Case study: ENGAGE in Israel

The national ENGAGE Israel program adapts the ENGAGE community mental wellness model to provide early identification, intervention, and support for common mental health and substance use conditions across the country. The initiative was launched following the October 7, 2023, attack and the subsequent conflict.131

Central to the model is the development of a new lay provider workforce, Tomchei Briut HaNefesh (mental health supporters). These providers are trained to deliver brief screenings, evidence-based interventions for mild to moderate conditions, and navigation to higher levels of care. Tomchei Briut HaNefesh are embedded within behavioral health clinics and provide services in primary care clinics, community-based organizations, shelters, social service organizations, and municipalities.132

Path to sustainability

The Israel Ministry of Health finances all ENGAGE training, implementation activities, and human resources, including the creation, training, and supervision of the Tomchei Briut HaNefesh workforce. Funding includes bilingual training curricula and intervention materials delivered in Arabic and Hebrew.133

As part of the program design, Israel is developing in-country training and implementation capacity. This effort includes the development of national trainers, supervisors, and implementation science partners. Ministry funding supports the establishment of training hubs, supervision systems, and implementation infrastructure designed to operate in both Arabic and Hebrew.

Through this financing structure, ENGAGE Israel is implemented within existing governmental funding arrangements, rather than relying on time-limited external sources.

Challenges faced

Before the Israeli conflict, long waitlists for mental healthcare already existed. Because the program was initiated following this conflict period, existing six-month waitlists expanded to 12 months or more, increasing pressure on service delivery systems.134

Looking ahead

By financing the training, supervision, and ongoing employment of Tomchei Briut HaNefesh, the Ministry of Health is supporting the continuation of a national lay provider workforce delivering early mental health interventions. The financing structure places ENGAGE Israel within longer-term governmental budgets rather than grant-based or philanthropic funding.135

As ENGAGE is implemented across regions and health systems, services continue to be delivered in Arabic and Hebrew. The program represents a national implementation of a task-sharing mental health model using a lay provider workforce embedded within behavioral health services.


Conclusion

This playbook is meant to complement existing materials on implementing task-sharing programs and to provide practical insights on establishing such programs in a financially sustainable way. For additional resources on task-sharing implementation support and mental health financing, see sidebar “Task sharing and mental health program implementation resources.”

Many mental and substance use disorders are preventable and treatable health conditions that represent a major public health challenge worldwide.136 Addressing mental health represents both a public health priority and a meaningful economic opportunity, with the potential to generate substantial social and economic benefits.137

Scaling mental health task sharing offers an effective, evidence-based way to expand access to mental health services and realize this potential. This playbook outlines potential options that implementers, policymakers, healthcare organizations, employers, and funders can consider to financially and sustainably scale task-sharing programs.

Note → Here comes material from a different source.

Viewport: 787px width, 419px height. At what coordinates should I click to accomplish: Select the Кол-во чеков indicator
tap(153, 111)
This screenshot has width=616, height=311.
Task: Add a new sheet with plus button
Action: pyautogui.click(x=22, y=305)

The central challenge is no longer whether task sharing is effective; it is more about how systems can sustain investment in interventions that generate measurable social and economic returns. In this context, short-term pilots without pathways to sustained financing limit the opportunity to translate effectiveness into durable, system-level benefits.

Mental health is an essential driver of overall health and a prosperous future. Through mental health task sharing, we have the opportunity to improve access to care and strengthen mental health outcomes worldwide.